▶ **WHAT IS EXPECTED**:
Print all the records below, word for word and in full.

(Recorded data)
=== Begin Enclosure ===
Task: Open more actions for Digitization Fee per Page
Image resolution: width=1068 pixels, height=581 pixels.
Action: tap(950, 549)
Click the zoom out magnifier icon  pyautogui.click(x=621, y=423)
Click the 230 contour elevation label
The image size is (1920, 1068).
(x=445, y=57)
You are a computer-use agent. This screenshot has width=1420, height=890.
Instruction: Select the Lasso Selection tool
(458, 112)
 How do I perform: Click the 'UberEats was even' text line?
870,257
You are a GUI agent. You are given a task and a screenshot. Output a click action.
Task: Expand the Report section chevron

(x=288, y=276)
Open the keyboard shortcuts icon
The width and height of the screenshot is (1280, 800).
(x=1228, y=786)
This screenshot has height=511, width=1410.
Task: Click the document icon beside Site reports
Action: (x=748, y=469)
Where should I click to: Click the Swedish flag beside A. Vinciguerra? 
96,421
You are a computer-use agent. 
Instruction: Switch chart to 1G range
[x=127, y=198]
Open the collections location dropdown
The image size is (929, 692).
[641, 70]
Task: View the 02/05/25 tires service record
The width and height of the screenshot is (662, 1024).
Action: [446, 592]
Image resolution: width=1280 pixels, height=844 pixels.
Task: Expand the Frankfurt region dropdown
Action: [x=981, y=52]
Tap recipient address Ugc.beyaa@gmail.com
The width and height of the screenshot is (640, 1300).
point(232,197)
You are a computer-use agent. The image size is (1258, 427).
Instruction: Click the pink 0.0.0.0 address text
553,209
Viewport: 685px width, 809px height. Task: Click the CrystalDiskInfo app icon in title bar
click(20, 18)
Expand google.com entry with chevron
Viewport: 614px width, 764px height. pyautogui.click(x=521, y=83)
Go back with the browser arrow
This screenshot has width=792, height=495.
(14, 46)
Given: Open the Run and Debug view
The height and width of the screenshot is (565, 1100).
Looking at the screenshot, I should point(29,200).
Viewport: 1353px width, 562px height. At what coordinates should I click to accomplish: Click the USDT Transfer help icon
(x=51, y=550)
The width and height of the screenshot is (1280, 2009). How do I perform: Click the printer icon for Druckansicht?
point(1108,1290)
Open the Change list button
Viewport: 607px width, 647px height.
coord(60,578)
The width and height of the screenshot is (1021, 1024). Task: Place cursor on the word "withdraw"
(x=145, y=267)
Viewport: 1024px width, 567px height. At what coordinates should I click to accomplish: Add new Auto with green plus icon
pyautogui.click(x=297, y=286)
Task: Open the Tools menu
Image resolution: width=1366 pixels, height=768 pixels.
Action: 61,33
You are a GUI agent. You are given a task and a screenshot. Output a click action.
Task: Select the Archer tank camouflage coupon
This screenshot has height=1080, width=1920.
=== End Enclosure ===
▶ **THE ANSWER**:
Task: Open more actions for Digitization Fee per Page
Image resolution: width=1068 pixels, height=581 pixels.
Action: tap(950, 549)
Click the zoom out magnifier icon  pyautogui.click(x=621, y=423)
Click the 230 contour elevation label
The image size is (1920, 1068).
(x=445, y=57)
You are a computer-use agent. This screenshot has width=1420, height=890.
Instruction: Select the Lasso Selection tool
(458, 112)
 How do I perform: Click the 'UberEats was even' text line?
870,257
You are a GUI agent. You are given a task and a screenshot. Output a click action.
Task: Expand the Report section chevron

(x=288, y=276)
Open the keyboard shortcuts icon
The width and height of the screenshot is (1280, 800).
(x=1228, y=786)
This screenshot has height=511, width=1410.
Task: Click the document icon beside Site reports
Action: (x=748, y=469)
Where should I click to: Click the Swedish flag beside A. Vinciguerra? 
96,421
You are a computer-use agent. 
Instruction: Switch chart to 1G range
[x=127, y=198]
Open the collections location dropdown
The image size is (929, 692).
[641, 70]
Task: View the 02/05/25 tires service record
The width and height of the screenshot is (662, 1024).
Action: [446, 592]
Image resolution: width=1280 pixels, height=844 pixels.
Task: Expand the Frankfurt region dropdown
Action: [x=981, y=52]
Tap recipient address Ugc.beyaa@gmail.com
The width and height of the screenshot is (640, 1300).
point(232,197)
You are a computer-use agent. The image size is (1258, 427).
Instruction: Click the pink 0.0.0.0 address text
553,209
Viewport: 685px width, 809px height. Task: Click the CrystalDiskInfo app icon in title bar
click(20, 18)
Expand google.com entry with chevron
Viewport: 614px width, 764px height. pyautogui.click(x=521, y=83)
Go back with the browser arrow
This screenshot has width=792, height=495.
(14, 46)
Given: Open the Run and Debug view
The height and width of the screenshot is (565, 1100).
Looking at the screenshot, I should point(29,200).
Viewport: 1353px width, 562px height. At what coordinates should I click to accomplish: Click the USDT Transfer help icon
(x=51, y=550)
The width and height of the screenshot is (1280, 2009). How do I perform: Click the printer icon for Druckansicht?
point(1108,1290)
Open the Change list button
Viewport: 607px width, 647px height.
coord(60,578)
The width and height of the screenshot is (1021, 1024). Task: Place cursor on the word "withdraw"
(x=145, y=267)
Viewport: 1024px width, 567px height. At what coordinates should I click to accomplish: Add new Auto with green plus icon
pyautogui.click(x=297, y=286)
Task: Open the Tools menu
Image resolution: width=1366 pixels, height=768 pixels.
Action: 61,33
You are a GUI agent. You are given a task and a screenshot. Output a click action.
Task: Select the Archer tank camouflage coupon
This screenshot has height=1080, width=1920.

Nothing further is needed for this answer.